SELECTED EXTRACT ▸
________
But the nature of the visit is unclear.
Super agent Bus Cook, who represents Clowney confirmed in a text to The Atlanta Journal-Constitution that Clowney was not working out of the Falcons and said he had no idea about a “biomechanical test” that ProFootball Talk.com said Clowney was taking for the Falcons.
“Heck, I’ve never heard of such,” quipped the affable Cook.
But there is enough there to keep the speculation going that the Falcons are interested in trading up in the draft, which is set for May 8-10, to land the athletically-gifted Clowney.
However, this could be one of those draft smoke screens with the Falcons trying to strengthen their position. They could sit tight with the sixth pick or they are trying to drive up the price for Detroit or one of the teams that want to trade up.
________
Records for locating described items:
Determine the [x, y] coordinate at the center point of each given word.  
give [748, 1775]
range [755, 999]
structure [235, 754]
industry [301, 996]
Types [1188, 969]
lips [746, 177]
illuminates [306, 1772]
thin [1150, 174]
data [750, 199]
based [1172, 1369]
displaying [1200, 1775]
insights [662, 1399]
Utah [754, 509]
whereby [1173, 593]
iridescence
________
PROMPT 1 ▸
List every news outlet and every football team named in the Clowney draft report.
PROMPT 2 ▸
Write a continuation of the Clowney draft report that begins right after its final sentence.

REPLY 1 ▸
News outlets: The Atlanta Journal-Constitution, ProFootball Talk.com
Football teams: the Falcons, Detroit

REPLY 2 ▸
Basically, they have too many holes to mortgage the future — again — for Clowney. The Julio Jones trade helped them reach the NFC Championship game in 2012, but when the injuries hit in 2013, everyone looked up and couldn’t find any depth. Folks pointed to the five picks the Falcons moved in the Jones trade.
Here’s what it would cost to move up to get Clowney.
“You flip-flop your one,” ESPN draft analyst Mel Kiper said. “You give up your two (this year), one next year. So, it’s multiple picks. Flop, flip in the one, maybe a four and a first-round pick next year. It costs a lot to go up from six to one because you’re going to get the best player and best defensive end in the last 20 years in Clowney.”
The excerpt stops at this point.